I turned back to the bridge now and began to walk, and as I did saw the tendrils of fog lapping over the bridge and the blue lights dancing softly in the distance on what would have been the far end, though I knew that night that no such end would be our destination.
“Thena,” I said. “My dear Thena. I have told you much about me, but I have never revealed the essence of all that has guided me, for all of it has been for so long tucked away, hidden in a fog as thick as what surrounds us. It had to be as such, for I was too young to bear what happened, too young to survive with the memory.
“You know that my mother is Rose.

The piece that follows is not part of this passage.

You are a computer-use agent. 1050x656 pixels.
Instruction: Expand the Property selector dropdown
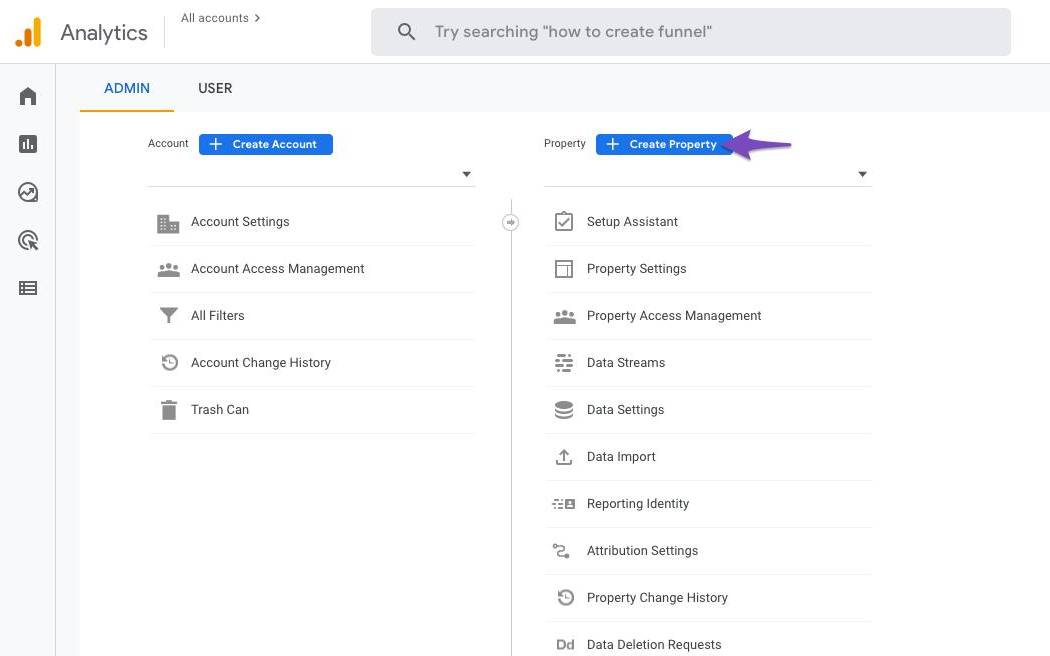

And my father is Howell Walker. I was the product of their outrageous union. I was not alone. My brother, Maynard, was born two years before me, to the lady of Lockless, and it was believed that his blood carried all that was good and noble of the old place and he should someday make for a wise and careful heir, for the blood was magic, science, and destiny. But I defied the blood, and so defied destiny, and I think now, knowing all I know, that it was my lost mother who made it so.
“For so long I could not see, could not remember, but I see it all now. Her bright joyous eyes, her smile, her dark-red skin. And I remember her stories of the world that was, stories brought across from water, stories she would share only at night, before bed, if I had been a good boy that day. I remember how the stories glowed in my mind, how they filled our nights with colors. I remember Cuffee, who tucked the drum into his bones. And Mami Wata, who lived in that paradise under the sea, where we would all arrive, after our Task, and find our reward.”